Attorney General of Malawi
- Incumbent
- Assumed office 27 October 2025
- President: Peter Mutharika
- Preceded by: Thabo Chakaka Nyirenda

Personal details
- Party: Democratic Progressive Party
- Education: University of Malawi
- Profession: Lawyer

= Frank Mbeta =

Attorney General of Malawi

Frank Farouk Mbeta is a Malawian lawyer who was appointed Attorney General of the Republic of Malawi in October 2025. He has also represented clients in several high-profile cases.

== Career ==
Mbeta was one of the lead lawyers representing President Peter Mutharika during the 2019 presidential election case before the Constitutional Court.

He has handled commercial and constitutional litigation in his private practice in Blantyre.

In October 2025, he was appointed as the 21st Attorney General of the Republic of Malawi.

== Legal issues and controversies ==
In October 2020, the Anti‑Corruption Bureau announced it planned to prosecute Mbeta for alleged bribery dating to 2015, accusing him of offering 2 million Kwacha to an MRA ICT manager to delete files.

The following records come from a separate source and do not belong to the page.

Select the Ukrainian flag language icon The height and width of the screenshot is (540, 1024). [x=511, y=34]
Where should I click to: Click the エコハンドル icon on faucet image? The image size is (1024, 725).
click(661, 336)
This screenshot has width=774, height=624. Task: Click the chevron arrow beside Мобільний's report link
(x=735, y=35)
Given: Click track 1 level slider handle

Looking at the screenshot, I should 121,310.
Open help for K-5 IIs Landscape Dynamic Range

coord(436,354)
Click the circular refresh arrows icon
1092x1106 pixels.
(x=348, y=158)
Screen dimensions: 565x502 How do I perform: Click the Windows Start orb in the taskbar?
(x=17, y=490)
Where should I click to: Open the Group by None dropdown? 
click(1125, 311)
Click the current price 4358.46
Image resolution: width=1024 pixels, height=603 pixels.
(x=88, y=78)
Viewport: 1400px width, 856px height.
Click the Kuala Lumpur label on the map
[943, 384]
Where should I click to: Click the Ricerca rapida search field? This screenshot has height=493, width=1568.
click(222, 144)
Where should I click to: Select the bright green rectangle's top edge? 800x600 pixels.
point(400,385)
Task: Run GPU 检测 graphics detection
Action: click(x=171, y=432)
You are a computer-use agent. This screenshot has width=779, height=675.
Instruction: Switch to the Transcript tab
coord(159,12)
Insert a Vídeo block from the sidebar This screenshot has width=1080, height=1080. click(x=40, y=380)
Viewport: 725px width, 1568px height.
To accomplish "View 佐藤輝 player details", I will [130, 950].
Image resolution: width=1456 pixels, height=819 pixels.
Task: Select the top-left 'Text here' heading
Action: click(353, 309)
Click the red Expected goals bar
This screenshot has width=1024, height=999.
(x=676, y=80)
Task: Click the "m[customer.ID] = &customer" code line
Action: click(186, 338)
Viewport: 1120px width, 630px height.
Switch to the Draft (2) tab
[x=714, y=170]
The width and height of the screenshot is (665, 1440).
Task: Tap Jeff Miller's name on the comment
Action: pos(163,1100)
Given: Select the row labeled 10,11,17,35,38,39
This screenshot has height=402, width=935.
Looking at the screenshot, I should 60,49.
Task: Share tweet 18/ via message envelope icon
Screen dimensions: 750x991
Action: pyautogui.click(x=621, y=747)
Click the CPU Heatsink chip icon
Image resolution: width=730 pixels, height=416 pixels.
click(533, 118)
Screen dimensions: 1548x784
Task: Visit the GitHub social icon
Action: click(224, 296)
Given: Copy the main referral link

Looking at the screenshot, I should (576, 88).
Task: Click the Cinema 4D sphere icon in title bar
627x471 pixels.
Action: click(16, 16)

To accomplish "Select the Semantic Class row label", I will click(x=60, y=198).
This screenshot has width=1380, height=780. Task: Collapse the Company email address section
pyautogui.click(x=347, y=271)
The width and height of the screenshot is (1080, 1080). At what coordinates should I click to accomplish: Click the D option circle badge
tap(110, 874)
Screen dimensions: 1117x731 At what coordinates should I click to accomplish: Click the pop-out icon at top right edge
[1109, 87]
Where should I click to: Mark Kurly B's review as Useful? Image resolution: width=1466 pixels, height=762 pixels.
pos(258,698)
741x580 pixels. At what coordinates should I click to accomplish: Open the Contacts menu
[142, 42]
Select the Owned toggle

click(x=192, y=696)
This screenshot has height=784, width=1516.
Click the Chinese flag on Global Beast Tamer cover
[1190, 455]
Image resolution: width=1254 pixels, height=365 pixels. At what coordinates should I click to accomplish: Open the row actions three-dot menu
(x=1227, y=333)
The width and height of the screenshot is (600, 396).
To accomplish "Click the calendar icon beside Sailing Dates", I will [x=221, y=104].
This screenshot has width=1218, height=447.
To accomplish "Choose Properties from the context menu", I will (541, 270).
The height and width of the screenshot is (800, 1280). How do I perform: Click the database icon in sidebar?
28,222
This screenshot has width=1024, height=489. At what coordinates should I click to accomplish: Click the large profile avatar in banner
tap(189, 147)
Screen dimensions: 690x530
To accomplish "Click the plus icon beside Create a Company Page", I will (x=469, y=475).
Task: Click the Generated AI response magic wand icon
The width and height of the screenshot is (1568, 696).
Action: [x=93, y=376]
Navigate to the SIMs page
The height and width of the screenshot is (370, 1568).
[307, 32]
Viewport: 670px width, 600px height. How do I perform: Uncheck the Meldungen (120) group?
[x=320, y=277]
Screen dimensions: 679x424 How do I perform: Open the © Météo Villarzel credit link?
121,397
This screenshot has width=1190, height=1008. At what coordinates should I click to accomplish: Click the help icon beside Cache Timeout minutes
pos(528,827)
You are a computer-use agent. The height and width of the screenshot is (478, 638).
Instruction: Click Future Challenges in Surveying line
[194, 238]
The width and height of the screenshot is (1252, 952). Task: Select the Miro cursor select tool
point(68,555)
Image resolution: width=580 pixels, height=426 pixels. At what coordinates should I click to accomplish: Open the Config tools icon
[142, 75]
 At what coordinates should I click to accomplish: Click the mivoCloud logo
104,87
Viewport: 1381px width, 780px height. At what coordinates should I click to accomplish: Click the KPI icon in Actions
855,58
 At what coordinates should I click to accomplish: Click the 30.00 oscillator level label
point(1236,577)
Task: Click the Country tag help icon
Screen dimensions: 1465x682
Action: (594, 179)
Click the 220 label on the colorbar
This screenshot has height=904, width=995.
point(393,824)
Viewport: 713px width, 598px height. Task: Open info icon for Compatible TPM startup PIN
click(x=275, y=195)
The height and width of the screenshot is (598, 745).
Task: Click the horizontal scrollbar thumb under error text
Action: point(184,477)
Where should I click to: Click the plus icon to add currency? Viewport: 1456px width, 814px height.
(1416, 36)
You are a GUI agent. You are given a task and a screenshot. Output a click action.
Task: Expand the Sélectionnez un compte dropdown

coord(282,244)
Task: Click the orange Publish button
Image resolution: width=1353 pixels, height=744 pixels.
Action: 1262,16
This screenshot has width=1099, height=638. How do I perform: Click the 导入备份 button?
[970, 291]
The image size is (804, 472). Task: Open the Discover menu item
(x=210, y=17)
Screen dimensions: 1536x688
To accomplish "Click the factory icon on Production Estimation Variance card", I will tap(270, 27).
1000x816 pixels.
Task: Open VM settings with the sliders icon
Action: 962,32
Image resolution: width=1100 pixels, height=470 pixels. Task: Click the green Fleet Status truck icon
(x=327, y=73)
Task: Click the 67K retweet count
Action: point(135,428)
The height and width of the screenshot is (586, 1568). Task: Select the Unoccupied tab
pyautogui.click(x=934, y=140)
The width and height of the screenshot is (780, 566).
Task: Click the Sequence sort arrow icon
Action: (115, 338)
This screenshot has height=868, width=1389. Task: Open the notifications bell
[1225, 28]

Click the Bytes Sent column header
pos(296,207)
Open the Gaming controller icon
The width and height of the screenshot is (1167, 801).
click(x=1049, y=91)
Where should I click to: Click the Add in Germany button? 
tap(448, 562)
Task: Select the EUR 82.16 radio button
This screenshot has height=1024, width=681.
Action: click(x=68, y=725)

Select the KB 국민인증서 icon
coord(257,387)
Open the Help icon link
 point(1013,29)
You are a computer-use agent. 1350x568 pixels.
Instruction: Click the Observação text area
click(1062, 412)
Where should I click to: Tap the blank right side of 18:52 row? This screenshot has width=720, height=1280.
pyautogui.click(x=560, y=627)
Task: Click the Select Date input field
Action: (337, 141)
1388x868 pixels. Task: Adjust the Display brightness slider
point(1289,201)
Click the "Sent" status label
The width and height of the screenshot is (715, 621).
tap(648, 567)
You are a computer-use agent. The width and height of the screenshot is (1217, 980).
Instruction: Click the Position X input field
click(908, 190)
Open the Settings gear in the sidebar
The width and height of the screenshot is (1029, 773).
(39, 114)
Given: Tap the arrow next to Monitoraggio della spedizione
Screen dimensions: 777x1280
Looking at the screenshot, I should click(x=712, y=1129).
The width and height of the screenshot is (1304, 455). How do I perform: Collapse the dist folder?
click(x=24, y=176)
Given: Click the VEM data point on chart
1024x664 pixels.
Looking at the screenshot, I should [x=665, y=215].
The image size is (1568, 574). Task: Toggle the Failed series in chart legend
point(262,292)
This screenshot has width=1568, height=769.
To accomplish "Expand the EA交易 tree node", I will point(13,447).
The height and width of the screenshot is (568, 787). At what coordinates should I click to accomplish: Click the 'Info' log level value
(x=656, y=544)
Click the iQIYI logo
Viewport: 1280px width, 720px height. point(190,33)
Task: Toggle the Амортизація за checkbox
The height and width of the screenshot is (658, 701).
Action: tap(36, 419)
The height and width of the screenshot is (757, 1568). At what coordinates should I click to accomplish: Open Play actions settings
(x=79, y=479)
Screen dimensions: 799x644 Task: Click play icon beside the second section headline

He has also been linked by media reports to allegations of judge-shopping and improper influence in commercial disputes. Local media also reported that he withdrew from defending foreign minister George Chaponda in a corruption-related case in 2017 under uncertain circumstances. However, no actual conviction was made.

In February 2026, lawyer Alexious Kamangila alleged that Malawi’s anti-corruption efforts could not succeed while Mbeta served as Attorney General. Few days later, activist Sylvester Namiwa also called on Mbeta to resign from his position following corruption allegations. Namiwa made the remarks during a media briefing, after writing to the Office of the Attorney General raising similar concerns.

In March 2026, Mbeta was implicated in controversy surrounding the purchase of the Amaryllis Hotel in Blantyre using public pension funds. He was scheduled to appear before Parliament’s Public Accounts Committee investigating the transaction but asked to be excused due to other commitments, prompting the committee to order that he be summoned to appear at a later date. He later declined to appear before the committee again, stating in a communication to Parliament that proper legal procedures had not been followed in summoning him. Mbeta said he remained willing to testify but requested that he be scheduled as the final witness and be given seven day's notice before appearing. On 25 March, Mbeta appeared before the committee, where he denied involvement in the deal and said his role had been limited to legal advice. He also told the committee that trustees of the Public Service Pension Trust Fund had failed to conduct adequate due diligence before the transaction.